Les patients alcooliques présentent des troubles, plus ou moins graves, de la mémoire. C'est ce que suggèrent les travaux d'Anne-Lise Pitel de l'Institut national de la santé et de la recherche médicale (Inserm) à Caen.

Jusqu'ici on considérait que l'alcoolisation chronique n'affectait gravement la mémoire que dans le cadre d'un syndrome amnésique sévère, dit «syndrome de Korsakoff». Les travaux de la chercheuse portaient donc sur les déficits de mémoire de ces patients. Des tests ont été menés auprès de trois groupes: des patients alcooliques Korsakoff, des patients alcooliques non Korsakoff, et un groupe témoin non alcoolique. Contre toute attente, les résultats ont montré que les patients alcooliques présentaient tous des troubles similaires de la mémoire, à différents degrés.
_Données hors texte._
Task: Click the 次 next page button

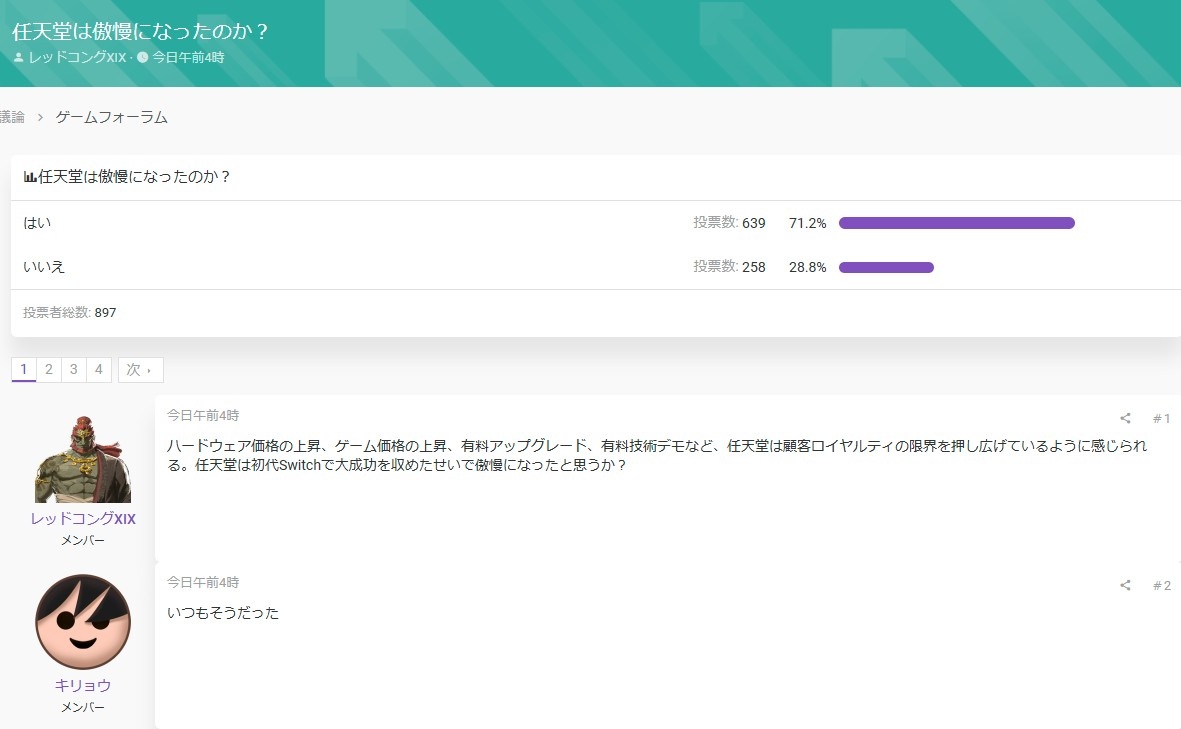Action: pos(140,370)
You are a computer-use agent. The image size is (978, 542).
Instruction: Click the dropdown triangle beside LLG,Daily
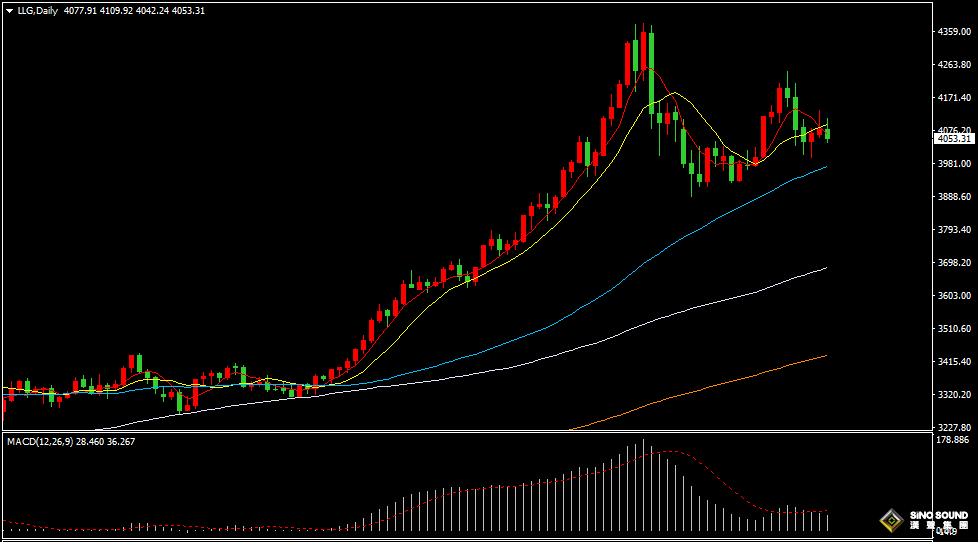[x=9, y=10]
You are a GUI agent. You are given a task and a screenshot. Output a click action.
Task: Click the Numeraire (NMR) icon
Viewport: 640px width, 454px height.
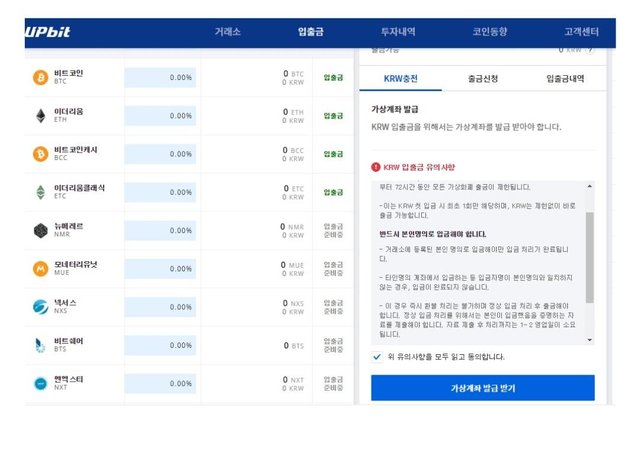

Cela concerne la mémoire épisodique, qui permet de se remémorer des événements et de se projeter dans l'avenir, et la mémoire de travail, grâce à laquelle on peut se souvenir brièvement d'un numéro de téléphone. «Le degré d'atteinte des patients est probablement lié à une susceptibilité individuelle aux effets de l'alcool sur le cerveau, peut-être génétiquement déterminée», précise la chercheuse.